Given data: Begin
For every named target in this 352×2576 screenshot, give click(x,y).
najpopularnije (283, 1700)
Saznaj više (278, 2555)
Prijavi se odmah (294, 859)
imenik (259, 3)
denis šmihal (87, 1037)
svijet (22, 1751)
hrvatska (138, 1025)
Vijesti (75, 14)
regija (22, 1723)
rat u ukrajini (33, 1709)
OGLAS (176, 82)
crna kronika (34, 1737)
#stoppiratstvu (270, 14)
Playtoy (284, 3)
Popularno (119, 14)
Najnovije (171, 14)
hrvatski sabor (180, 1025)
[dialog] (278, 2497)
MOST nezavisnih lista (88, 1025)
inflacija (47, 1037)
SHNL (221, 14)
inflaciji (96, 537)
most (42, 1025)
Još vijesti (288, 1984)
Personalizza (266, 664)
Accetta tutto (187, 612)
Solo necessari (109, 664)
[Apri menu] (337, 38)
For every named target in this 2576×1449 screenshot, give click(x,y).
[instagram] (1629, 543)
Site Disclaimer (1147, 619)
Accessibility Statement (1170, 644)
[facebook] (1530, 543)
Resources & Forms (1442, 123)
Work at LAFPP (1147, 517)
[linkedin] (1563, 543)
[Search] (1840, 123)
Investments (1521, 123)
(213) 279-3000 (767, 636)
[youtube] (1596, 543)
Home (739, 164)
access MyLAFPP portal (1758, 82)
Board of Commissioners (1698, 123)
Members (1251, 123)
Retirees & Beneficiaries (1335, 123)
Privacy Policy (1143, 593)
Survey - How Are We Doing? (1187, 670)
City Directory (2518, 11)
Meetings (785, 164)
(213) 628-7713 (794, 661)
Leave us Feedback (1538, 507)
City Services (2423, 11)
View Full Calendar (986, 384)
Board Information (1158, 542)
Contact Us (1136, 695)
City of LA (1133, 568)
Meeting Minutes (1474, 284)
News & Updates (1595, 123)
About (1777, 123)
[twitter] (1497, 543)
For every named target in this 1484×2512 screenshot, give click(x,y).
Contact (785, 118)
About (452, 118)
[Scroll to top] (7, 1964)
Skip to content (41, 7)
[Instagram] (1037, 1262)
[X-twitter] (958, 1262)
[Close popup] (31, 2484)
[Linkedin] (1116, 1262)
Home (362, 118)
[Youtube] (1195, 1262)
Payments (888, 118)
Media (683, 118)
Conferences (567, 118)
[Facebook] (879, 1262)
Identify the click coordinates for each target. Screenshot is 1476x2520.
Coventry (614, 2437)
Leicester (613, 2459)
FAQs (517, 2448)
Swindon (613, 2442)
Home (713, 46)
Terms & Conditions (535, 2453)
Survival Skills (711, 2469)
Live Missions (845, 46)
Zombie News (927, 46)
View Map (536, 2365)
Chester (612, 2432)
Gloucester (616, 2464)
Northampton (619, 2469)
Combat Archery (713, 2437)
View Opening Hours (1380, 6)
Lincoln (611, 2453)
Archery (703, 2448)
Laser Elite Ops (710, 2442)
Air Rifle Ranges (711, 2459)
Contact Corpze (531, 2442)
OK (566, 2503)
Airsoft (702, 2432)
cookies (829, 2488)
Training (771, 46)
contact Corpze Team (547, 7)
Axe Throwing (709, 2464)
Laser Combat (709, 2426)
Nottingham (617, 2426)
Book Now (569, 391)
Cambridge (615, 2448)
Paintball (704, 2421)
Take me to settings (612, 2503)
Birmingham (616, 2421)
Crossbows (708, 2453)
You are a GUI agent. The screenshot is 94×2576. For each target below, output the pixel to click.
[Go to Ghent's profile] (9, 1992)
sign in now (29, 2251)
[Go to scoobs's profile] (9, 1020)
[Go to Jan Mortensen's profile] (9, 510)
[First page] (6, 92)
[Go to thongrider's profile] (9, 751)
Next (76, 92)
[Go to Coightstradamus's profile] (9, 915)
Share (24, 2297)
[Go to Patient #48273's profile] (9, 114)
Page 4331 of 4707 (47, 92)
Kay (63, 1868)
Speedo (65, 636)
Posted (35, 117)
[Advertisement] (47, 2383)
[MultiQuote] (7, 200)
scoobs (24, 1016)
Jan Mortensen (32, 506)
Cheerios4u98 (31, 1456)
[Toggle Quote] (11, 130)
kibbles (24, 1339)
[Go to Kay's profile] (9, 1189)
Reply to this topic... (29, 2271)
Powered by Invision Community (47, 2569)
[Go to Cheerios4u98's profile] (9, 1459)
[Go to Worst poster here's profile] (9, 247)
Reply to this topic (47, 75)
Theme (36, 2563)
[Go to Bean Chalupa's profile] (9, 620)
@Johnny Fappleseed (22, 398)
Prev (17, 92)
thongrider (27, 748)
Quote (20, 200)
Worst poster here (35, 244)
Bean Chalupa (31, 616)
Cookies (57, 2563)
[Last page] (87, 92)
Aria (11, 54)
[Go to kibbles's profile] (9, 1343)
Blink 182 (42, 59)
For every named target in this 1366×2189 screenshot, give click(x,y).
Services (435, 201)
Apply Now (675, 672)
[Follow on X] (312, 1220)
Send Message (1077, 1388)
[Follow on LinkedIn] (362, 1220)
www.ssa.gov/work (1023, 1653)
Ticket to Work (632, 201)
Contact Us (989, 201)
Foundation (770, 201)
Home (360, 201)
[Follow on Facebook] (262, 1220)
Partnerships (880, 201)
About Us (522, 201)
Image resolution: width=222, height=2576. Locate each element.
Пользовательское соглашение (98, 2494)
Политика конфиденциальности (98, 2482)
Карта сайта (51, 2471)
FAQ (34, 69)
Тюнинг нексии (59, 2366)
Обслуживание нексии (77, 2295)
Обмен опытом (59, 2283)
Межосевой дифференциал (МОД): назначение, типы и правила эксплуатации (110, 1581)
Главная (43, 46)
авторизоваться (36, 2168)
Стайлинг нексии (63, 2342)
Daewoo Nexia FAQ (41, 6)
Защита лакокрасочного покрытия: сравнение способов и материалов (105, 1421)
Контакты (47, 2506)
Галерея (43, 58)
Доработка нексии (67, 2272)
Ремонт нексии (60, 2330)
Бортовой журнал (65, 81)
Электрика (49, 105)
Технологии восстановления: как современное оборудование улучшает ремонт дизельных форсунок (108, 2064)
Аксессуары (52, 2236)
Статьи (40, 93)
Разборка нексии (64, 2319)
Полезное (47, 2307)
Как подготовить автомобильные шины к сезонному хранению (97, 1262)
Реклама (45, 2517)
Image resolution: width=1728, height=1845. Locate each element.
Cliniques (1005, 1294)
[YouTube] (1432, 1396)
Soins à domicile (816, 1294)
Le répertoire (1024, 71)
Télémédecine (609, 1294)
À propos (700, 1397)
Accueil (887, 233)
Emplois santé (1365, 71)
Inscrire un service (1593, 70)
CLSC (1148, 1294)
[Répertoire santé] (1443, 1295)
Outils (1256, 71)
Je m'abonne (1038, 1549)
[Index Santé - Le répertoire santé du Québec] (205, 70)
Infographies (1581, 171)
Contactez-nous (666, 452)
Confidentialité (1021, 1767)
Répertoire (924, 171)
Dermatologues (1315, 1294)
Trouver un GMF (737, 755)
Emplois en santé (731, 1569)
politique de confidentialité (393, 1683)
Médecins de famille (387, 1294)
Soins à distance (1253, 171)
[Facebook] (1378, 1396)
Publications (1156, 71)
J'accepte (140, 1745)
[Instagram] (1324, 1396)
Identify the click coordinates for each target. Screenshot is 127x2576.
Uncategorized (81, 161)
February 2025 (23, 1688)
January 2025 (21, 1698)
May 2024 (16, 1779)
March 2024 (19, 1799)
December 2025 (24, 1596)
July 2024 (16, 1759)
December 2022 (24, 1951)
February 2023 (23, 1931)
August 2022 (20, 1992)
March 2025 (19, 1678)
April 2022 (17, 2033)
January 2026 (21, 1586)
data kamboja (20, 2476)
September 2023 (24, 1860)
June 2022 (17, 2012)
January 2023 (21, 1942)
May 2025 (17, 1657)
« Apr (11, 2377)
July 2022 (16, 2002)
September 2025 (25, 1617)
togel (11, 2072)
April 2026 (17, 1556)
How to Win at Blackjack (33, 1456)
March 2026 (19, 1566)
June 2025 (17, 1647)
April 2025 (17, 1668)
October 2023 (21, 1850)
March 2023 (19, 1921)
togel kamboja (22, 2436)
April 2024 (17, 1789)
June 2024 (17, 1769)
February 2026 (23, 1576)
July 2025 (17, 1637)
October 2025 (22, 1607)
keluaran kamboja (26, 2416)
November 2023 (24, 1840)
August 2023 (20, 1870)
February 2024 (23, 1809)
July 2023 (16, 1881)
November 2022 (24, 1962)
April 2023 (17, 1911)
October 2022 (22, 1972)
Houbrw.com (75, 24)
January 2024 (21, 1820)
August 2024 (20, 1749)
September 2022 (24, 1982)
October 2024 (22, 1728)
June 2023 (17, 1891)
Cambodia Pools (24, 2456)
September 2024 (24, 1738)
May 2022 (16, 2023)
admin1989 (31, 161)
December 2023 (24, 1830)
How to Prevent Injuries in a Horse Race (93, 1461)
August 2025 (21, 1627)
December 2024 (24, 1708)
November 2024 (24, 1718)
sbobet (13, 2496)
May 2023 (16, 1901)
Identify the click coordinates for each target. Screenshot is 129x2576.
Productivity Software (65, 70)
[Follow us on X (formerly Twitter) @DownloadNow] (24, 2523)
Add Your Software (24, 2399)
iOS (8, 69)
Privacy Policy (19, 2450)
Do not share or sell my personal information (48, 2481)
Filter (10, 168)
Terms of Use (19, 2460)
Given data: End
Work item:
Within the data above, the lines from the one with "most (42, 1025)" to the one with "Site Disclaimer (1147, 619)" must be repeated exactly; no other line belongs in the answer.

Task result:
most (42, 1025)
Još vijesti (288, 1984)
Personalizza (266, 664)
Accetta tutto (187, 612)
Solo necessari (109, 664)
[Apri menu] (337, 38)
For every named target in this 2576×1449 screenshot, give click(x,y).
[instagram] (1629, 543)
Site Disclaimer (1147, 619)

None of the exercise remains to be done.